= Accessory gene regulator =

Type of regulator gene

Accessory gene regulator (agr) is a complex 4 gene locus that is a global regulator of virulence in Staphylococcus aureus. It encodes a two-component transcriptional quorum-sensing (QS) system activated by an autoinducing, thiolactone-containing cyclic peptide (AIP).

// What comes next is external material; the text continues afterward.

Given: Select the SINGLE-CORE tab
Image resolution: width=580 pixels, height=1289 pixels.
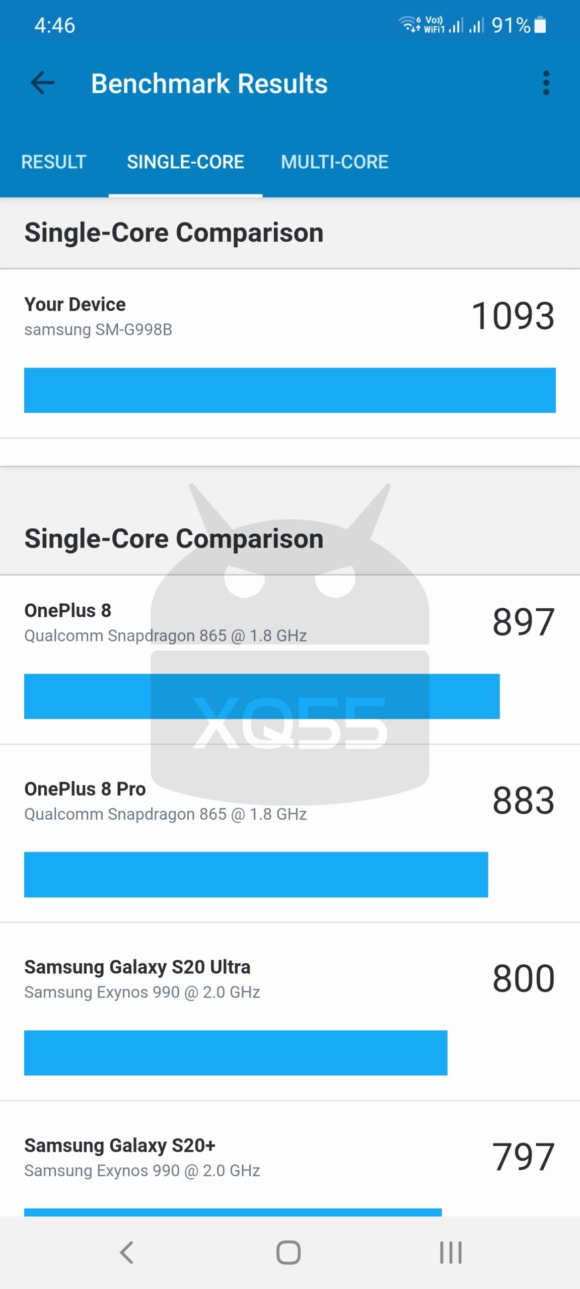Looking at the screenshot, I should click(x=185, y=162).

Agr occurs in 4 allelic subtypes that have an important role in staphylococcal evolution. The corresponding AIPs are mutually cross-inhibitory, which may enhance the evolutionary separation of the 4 groups. The agr receptor, AgrC, is a model histidine phosphokinase (HPK) that has been used to decipher the molecular mechanism of signal transduction. AIP binding to the extracellular domain of AgrC causes twisting of the intracellular a-helical domain so as to enable trans-phosphorylation of the active site histidine;  the inhibitory AIPs cause the α-helical domain to twist in the opposite direction, preventing trans-phosphorylation. The agr QS circuit autoactivates transcription of agrA which, in turn upregulates the phenol-souble modulins. More importantly, it activates transcription of a divergently oriented promoter whose transcript, known as RNAIII, is a 514 nt regulatory RNA that encodes δ-hemolysin and is the major effector of the agr regulon. RNAIII acts by antisense inhibition or activation of target gene translation. In vitro, early in growth, genes encoding surface proteins important for adhesion and immune evasion (such as spa – encoding proteinA) are expressed, enabling the organism to gain a foothold. Later in growth, these genes are down-regulated by RNAIII and those encoding toxins, hemolysins and other virulence-related proteins, are turned on, enabling the organism to establish and promulgate its pathological programs, such as abscess formation. It is assumed that this program operates in vivo as well. As agr is essential for staphylococcal contagion, agr-defective mutants are not contagious, but enable the organism's long-term survival in chronic conditions such as surgical implant infections, osteomyelitis or the infected lung in cystic fibrosis. In keeping with this behavior, mutations inactivating agr function enhance the stability of biofilms, which are key to the maintenance of chronic infections.

Agr is widely conserved among Bacillota and has a well-defined role in virulence regulation in several genera, especially Listeria and Clostridia.